Russian President Vladimir Putin announced the suspension of Russia’s participation in New START, the last remaining nuclear arms control pact with the US, in his State of the Nation Address to the Federal Assembly on Tuesday, a move that experts saw as an urgent call for a return to normalcy in its ties with the US and a signal of intensified confrontation between Russia and NATO.

Explaining his move, Putin said during the State of the Nation Address that “in the conditions of today’s confrontation, it [the pact] sounds like sheer nonsense,” but stressed Russia was not withdrawing from it.

The Further Reduction and Limitation of Strategic Offensive Arms (New START) treaty, signed in 2010 by then US President Barack Obama and then Russian President Dmitry Medvedev, limits each country to no more than 1,550 deployed nuclear warheads and 700 deployed missiles and bombers. The agreement also includes a comprehensive on-site inspection to verify compliance.

Days before the treaty was due to expire in February 2021, Russia and the US agreed to extend it for another five years.

Chinese Foreign Ministry spokesperson Wang Wenbin commented on the matter at Wednesday’s media briefing, saying that the treaty has played a key role in maintaining global strategic stability, enhancing international and regional peace and achieving the goal of a world free of nuclear weapons.

China notes the differences between Russia and the US on the issue of compliance and hopes the two sides will properly resolve their differences through constructive dialogue and consultation to ensure the smooth implementation of the treaty, Wang said.

Following Putin’s announcement, the Russian Foreign Ministry said that despite the decision to suspend its participation in New START, Russia will continue to comply with its quantitative limits, and will continue to exchange notifications with the US on the launch of intercontinental ballistic missiles and submarine-launched ballistic missiles. 

The ministry called on Washington “to show political will and make good-faith efforts for general de-escalation and the creation of conditions for the resumption of the full functioning of the treaty.” 

The significance for world peace of the New START treaty is that it has a verification mechanism that will, to a certain extent, increase arms control and prevent a nuclear arms race, enhance stability among world nuclear powers, and avoid unpredictability or miscalculation, Zhang Hong, associate research fellow at the Institute of Russian, Eastern European and Central Asian Studies of the Chinese Academy of Social Sciences, told the Global Times on Wednesday.

However, there is not a communication channel for this verification mechanism between Russia and the US, which makes the pact itself unfeasible. Under such circumstances, Russia’s decision was in fact sending the US a message urging the return to normalized bilateral relations rather than endless hostilities and smearing, Zhang said. 

“As Putin has stressed, it is a suspension rather than a withdrawal – that shows Russia’s self-restraint as a responsible global power,” the expert added. 

The Russian president’s declaration drew extensive concern over world nuclear safety.
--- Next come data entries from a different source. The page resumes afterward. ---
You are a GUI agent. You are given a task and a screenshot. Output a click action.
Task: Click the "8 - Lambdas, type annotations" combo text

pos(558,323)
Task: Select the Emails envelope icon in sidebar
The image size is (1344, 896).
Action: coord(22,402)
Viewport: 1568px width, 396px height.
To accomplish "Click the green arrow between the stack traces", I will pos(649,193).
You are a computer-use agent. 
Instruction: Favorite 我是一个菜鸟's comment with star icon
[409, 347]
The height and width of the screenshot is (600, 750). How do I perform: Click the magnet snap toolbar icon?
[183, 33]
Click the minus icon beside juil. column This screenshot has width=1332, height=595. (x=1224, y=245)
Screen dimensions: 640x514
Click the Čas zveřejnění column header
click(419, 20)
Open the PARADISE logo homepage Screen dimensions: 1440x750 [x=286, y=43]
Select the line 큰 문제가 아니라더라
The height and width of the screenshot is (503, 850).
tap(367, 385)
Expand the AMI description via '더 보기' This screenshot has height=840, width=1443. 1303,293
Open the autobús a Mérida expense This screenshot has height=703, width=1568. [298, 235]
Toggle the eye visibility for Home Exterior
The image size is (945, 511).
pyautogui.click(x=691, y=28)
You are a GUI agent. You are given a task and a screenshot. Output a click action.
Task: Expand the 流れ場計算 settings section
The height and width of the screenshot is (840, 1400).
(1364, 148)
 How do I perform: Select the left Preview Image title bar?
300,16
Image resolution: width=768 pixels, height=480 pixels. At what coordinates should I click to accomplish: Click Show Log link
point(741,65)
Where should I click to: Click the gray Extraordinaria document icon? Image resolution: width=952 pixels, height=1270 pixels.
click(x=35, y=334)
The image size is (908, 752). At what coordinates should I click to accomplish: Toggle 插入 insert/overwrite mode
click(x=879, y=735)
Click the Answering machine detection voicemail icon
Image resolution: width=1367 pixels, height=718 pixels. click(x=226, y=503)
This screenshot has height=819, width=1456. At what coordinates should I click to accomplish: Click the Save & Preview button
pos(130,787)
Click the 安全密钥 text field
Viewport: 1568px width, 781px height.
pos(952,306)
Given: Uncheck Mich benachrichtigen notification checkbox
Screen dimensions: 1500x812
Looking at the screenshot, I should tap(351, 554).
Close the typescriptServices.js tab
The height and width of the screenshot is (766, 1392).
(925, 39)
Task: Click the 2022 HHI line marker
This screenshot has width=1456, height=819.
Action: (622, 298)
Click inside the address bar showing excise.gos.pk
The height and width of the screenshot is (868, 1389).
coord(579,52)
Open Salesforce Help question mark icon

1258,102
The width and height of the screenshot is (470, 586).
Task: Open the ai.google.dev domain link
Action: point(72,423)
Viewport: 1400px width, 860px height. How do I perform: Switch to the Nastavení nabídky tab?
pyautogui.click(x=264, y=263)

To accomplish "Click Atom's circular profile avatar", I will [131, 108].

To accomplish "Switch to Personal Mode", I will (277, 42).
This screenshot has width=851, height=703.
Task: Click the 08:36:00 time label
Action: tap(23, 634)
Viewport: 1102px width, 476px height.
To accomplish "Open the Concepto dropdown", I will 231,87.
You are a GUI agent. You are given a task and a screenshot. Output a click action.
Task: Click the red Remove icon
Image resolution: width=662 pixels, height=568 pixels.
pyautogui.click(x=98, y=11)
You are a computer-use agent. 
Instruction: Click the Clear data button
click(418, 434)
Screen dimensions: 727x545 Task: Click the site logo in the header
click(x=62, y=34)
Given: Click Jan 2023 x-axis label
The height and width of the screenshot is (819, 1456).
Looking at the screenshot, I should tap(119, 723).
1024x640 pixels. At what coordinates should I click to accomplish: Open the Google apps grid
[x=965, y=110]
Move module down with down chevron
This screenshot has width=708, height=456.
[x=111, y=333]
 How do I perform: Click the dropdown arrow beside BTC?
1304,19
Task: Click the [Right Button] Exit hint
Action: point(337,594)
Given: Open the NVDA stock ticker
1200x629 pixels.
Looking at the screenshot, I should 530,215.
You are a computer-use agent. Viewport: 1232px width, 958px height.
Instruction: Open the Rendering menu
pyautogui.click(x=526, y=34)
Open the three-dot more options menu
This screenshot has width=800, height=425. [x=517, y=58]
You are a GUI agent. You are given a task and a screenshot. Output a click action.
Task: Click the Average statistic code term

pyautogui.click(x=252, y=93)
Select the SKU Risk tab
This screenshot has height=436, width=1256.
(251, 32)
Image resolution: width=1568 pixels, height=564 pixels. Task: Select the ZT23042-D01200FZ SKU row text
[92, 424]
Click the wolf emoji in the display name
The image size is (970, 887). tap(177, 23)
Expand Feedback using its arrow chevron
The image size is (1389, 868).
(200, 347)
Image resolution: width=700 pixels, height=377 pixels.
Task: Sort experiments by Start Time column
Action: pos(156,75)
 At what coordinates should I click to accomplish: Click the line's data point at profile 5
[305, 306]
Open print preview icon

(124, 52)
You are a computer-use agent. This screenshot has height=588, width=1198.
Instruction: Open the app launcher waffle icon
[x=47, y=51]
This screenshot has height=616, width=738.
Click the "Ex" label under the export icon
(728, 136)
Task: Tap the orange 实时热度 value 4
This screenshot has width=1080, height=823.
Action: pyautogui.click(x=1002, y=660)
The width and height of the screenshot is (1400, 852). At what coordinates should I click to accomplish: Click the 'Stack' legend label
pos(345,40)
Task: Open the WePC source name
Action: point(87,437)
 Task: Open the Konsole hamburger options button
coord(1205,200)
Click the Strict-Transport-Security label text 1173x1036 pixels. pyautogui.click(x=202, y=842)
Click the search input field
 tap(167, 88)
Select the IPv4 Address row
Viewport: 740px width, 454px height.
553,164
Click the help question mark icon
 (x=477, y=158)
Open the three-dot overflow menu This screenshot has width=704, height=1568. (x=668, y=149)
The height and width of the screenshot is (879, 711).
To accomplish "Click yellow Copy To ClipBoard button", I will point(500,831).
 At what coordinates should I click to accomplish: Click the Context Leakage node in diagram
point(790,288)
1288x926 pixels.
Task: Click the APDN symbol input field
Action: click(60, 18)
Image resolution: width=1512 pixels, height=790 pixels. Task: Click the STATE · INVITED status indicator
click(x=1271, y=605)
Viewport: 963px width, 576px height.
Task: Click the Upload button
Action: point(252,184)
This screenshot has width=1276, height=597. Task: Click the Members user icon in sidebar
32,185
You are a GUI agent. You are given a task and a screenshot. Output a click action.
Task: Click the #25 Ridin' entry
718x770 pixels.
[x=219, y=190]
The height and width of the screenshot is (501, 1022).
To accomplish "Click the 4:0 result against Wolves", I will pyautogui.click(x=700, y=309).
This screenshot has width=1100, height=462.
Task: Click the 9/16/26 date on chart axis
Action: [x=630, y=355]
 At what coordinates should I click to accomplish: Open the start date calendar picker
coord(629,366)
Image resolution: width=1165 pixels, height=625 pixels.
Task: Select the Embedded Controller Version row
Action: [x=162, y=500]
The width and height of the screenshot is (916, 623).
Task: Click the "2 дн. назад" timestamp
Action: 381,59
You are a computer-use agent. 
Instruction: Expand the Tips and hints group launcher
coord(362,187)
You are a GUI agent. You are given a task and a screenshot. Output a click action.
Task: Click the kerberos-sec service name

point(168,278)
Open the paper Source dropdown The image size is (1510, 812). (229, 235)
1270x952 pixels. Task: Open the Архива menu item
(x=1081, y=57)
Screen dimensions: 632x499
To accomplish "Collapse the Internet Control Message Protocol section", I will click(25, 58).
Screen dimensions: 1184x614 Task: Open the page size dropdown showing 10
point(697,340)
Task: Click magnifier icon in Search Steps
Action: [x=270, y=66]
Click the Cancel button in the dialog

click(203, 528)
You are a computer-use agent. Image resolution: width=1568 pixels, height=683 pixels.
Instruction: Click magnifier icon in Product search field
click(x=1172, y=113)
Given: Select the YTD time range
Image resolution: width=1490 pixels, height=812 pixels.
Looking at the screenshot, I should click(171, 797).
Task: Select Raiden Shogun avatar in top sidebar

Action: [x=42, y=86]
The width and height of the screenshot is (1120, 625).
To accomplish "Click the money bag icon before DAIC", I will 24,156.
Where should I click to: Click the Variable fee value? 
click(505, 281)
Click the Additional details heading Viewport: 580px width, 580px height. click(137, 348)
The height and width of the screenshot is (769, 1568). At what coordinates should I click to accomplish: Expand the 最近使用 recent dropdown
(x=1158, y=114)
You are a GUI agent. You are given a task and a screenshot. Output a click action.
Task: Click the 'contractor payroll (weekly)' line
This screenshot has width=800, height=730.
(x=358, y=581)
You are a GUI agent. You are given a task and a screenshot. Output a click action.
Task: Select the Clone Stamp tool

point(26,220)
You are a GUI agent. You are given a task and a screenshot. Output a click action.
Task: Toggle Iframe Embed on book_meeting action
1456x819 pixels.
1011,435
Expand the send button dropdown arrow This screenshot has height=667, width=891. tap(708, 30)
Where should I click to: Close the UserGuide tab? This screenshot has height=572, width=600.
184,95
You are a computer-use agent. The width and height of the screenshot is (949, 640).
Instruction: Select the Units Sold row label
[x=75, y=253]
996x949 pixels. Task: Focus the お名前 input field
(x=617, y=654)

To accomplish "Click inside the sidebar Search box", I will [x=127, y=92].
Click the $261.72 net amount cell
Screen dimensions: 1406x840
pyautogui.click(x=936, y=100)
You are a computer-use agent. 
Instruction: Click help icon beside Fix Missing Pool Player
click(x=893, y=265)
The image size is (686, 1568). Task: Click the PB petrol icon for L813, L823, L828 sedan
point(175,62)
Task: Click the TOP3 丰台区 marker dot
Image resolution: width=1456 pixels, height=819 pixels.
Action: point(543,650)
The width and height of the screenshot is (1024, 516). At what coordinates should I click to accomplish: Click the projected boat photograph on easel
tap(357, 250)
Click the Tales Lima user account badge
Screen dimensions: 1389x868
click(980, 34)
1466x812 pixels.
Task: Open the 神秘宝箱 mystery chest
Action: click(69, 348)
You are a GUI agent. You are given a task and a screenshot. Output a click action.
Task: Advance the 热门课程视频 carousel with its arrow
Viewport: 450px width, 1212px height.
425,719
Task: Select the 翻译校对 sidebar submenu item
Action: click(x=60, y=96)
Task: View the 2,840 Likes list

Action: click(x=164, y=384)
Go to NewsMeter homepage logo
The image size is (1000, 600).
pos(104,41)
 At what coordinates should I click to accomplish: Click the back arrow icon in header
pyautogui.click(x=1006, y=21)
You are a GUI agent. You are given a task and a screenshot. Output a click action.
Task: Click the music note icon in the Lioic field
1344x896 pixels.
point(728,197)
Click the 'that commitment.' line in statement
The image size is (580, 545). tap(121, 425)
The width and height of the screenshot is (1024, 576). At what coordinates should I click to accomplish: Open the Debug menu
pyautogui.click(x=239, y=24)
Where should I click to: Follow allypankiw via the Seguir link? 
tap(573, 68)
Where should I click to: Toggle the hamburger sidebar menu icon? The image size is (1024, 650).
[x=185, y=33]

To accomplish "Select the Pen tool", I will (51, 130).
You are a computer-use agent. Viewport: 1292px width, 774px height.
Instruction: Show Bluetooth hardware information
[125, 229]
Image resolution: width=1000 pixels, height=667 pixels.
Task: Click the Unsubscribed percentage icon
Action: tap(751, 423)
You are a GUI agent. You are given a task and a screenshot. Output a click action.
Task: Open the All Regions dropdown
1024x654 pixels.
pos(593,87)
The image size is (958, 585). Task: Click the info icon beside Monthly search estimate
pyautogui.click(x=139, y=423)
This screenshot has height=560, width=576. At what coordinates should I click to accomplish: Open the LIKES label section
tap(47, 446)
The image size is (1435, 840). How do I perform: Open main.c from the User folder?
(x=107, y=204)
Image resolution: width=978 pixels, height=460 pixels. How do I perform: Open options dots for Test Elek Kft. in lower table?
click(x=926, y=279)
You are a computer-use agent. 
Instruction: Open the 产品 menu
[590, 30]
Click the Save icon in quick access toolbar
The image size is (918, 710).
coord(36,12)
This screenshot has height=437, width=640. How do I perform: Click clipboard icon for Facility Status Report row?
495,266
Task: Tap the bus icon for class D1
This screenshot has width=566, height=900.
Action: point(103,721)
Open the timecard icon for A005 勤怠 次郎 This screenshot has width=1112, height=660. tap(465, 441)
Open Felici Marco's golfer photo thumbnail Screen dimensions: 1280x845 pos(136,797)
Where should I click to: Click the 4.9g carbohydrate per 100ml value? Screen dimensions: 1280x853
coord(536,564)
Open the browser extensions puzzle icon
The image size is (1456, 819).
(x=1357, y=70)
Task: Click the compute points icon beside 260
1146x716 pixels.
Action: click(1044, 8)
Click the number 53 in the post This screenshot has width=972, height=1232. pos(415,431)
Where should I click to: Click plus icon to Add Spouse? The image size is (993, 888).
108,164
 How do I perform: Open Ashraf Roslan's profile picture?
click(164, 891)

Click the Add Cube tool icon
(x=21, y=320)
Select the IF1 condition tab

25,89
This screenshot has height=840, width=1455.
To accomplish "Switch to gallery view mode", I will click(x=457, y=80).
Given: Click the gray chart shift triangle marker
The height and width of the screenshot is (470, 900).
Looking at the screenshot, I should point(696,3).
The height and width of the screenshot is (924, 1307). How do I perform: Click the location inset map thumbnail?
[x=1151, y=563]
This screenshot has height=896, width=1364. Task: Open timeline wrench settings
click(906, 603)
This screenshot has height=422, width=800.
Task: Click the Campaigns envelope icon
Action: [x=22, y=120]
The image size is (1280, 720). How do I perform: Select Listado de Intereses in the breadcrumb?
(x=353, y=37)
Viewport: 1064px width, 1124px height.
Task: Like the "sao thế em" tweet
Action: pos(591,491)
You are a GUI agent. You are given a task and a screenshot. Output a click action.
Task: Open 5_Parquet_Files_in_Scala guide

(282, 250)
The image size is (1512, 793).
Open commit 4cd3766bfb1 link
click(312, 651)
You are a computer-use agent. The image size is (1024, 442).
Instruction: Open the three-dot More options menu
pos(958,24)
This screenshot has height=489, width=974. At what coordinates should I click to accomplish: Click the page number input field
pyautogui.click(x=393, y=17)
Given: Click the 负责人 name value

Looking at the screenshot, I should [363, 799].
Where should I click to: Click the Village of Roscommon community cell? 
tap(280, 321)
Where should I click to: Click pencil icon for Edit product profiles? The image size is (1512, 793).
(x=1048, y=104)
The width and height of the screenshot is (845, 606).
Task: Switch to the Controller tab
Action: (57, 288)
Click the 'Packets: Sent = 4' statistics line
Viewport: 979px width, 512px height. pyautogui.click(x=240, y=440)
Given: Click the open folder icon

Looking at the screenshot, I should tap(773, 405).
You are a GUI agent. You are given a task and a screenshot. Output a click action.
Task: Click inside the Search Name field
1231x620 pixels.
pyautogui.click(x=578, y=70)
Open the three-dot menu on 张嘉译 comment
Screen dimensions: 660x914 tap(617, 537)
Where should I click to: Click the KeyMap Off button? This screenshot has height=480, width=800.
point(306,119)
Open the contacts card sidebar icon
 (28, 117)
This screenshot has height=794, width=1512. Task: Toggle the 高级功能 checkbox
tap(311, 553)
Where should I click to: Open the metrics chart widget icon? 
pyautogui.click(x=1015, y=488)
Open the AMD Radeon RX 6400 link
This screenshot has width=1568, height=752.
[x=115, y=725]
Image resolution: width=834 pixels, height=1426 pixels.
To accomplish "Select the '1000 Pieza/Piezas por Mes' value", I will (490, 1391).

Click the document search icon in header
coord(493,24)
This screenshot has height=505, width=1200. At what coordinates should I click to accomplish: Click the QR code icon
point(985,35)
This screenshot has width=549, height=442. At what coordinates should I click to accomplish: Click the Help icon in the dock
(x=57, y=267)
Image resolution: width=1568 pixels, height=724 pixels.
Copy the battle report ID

Western observers said the move would increase Russia-US tensions over the Ukraine conflict. 

“If the US conducts tests, then we will,” Putin said, adding that Russia must “understand how New START would take into account the arsenals not only of the US, but also of other NATO nuclear powers: the UK and France,” TASS reported on Wednesday. 

While US President Joe Biden keeps fanning the flames on the battlefield by promising another military aid package worth $500 million to Ukraine, Russia is responding to the Western military pressure in this way, observers noted. With the escalation of the conflict between Russia and NATO, we see an all-round confrontation on the battleground, not only a regular one but one with a growing risk of nuclear war, Zhang warned. 

“As France, the UK and other European countries lose their diplomatic independence and joining the US, the security mutual trust between Russia and Europe is also showing a widening crack,” he noted.